*Problem description:* Beginning with the line that includes "Given: Click the help question mark icon" and ending with the last line, print the records exactly, leaving every picture out.

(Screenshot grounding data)
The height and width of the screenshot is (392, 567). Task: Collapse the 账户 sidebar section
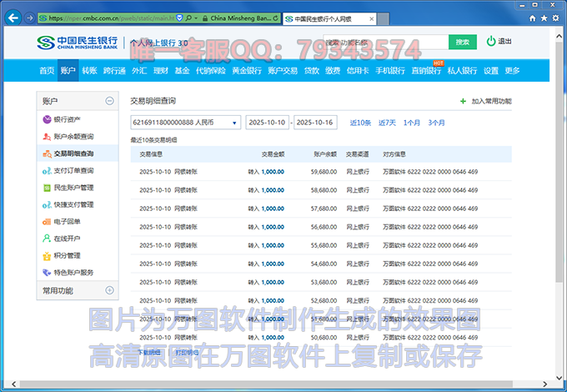(109, 101)
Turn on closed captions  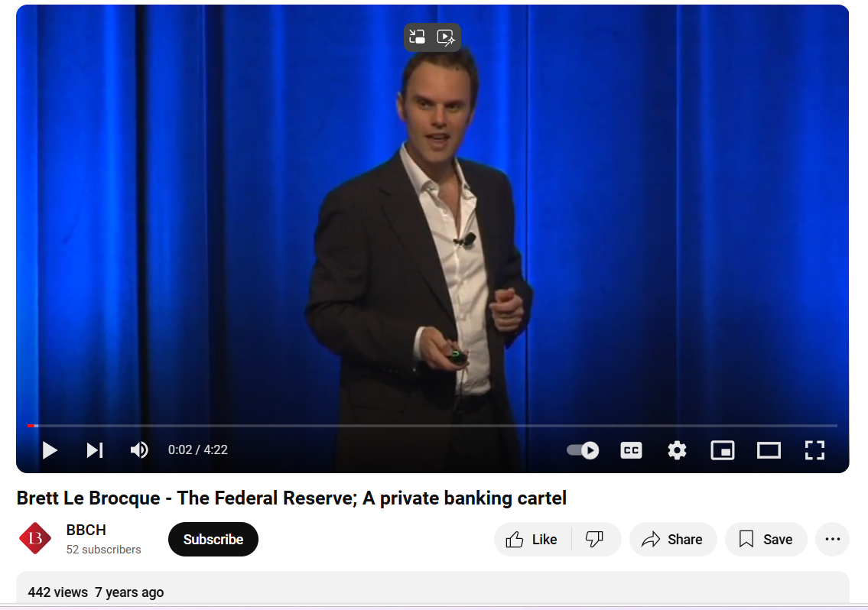coord(631,450)
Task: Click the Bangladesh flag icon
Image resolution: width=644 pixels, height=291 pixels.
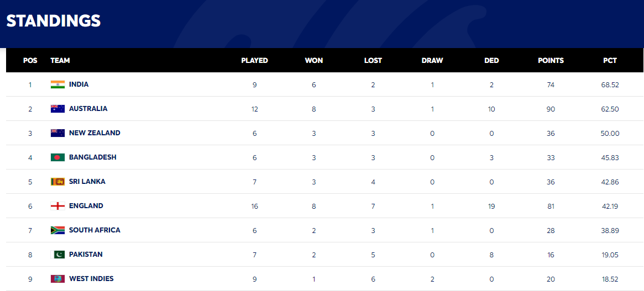Action: 57,157
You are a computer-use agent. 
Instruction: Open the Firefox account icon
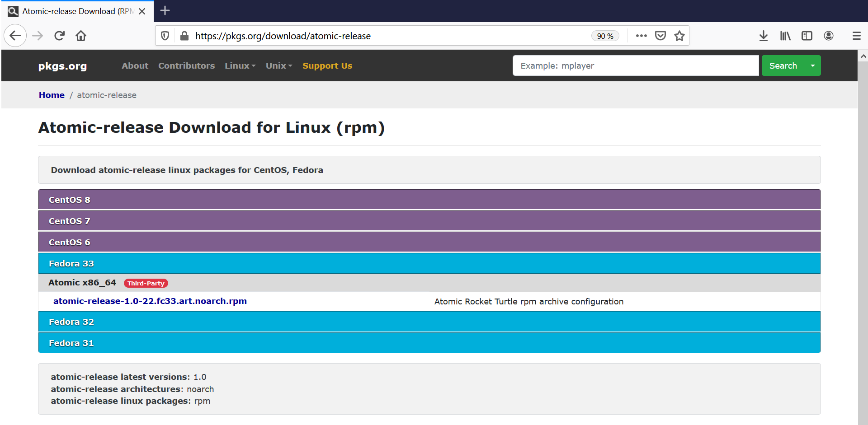(x=829, y=36)

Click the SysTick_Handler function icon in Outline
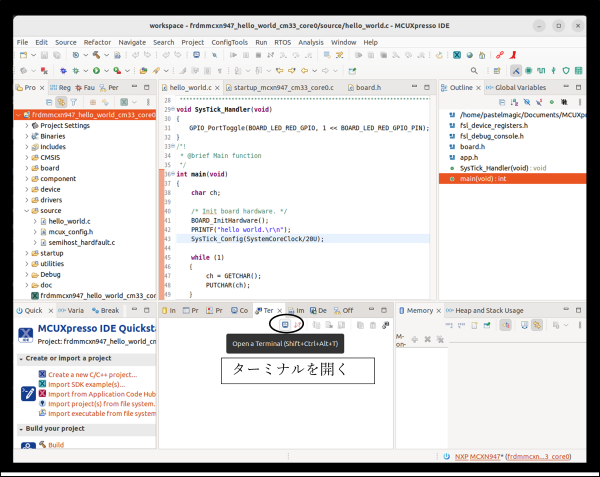(452, 168)
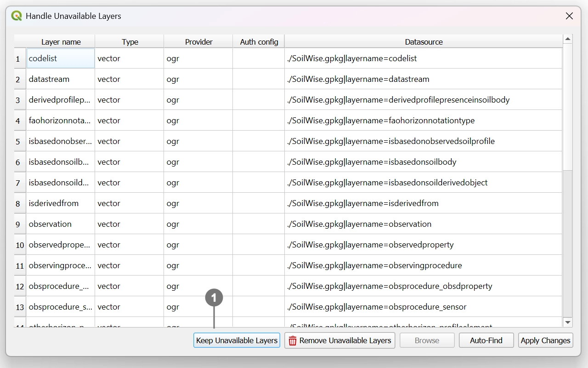The width and height of the screenshot is (588, 368).
Task: Click the vertical scrollbar thumb
Action: 568,106
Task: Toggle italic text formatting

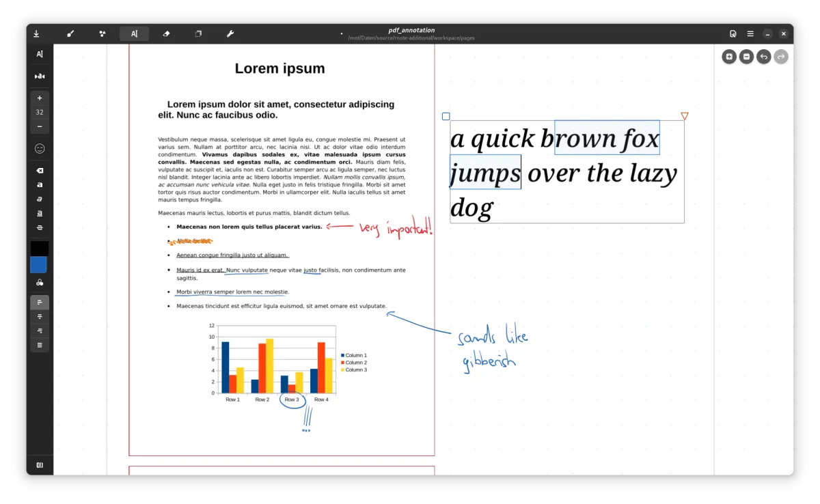Action: pyautogui.click(x=39, y=199)
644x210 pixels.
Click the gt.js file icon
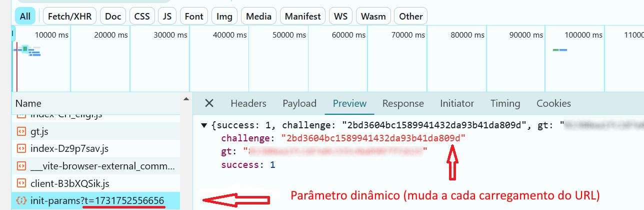pos(21,131)
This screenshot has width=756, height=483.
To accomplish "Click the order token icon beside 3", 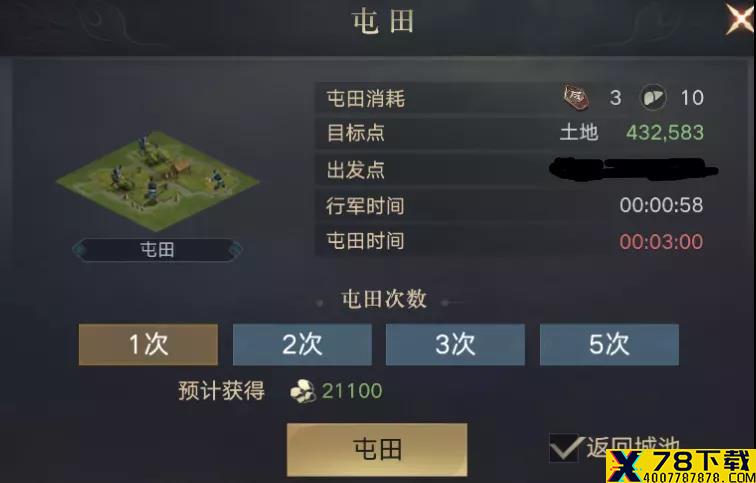I will (577, 97).
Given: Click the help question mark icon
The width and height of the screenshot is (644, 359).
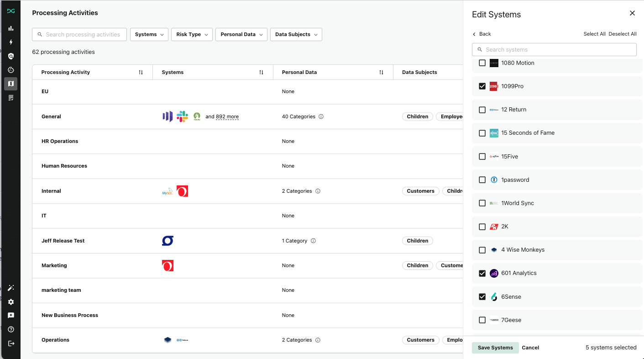Looking at the screenshot, I should (x=11, y=329).

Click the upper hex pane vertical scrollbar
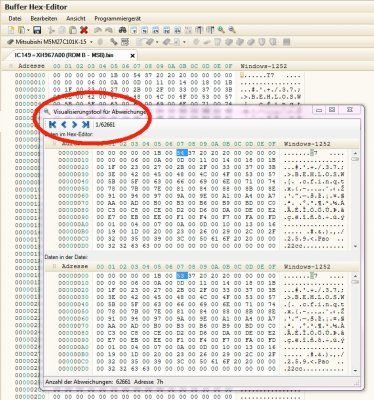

*Response to the task:*
Given: Click the help question mark icon
The width and height of the screenshot is (644, 359).
Looking at the screenshot, I should (x=11, y=329).

Click the upper hex pane vertical scrollbar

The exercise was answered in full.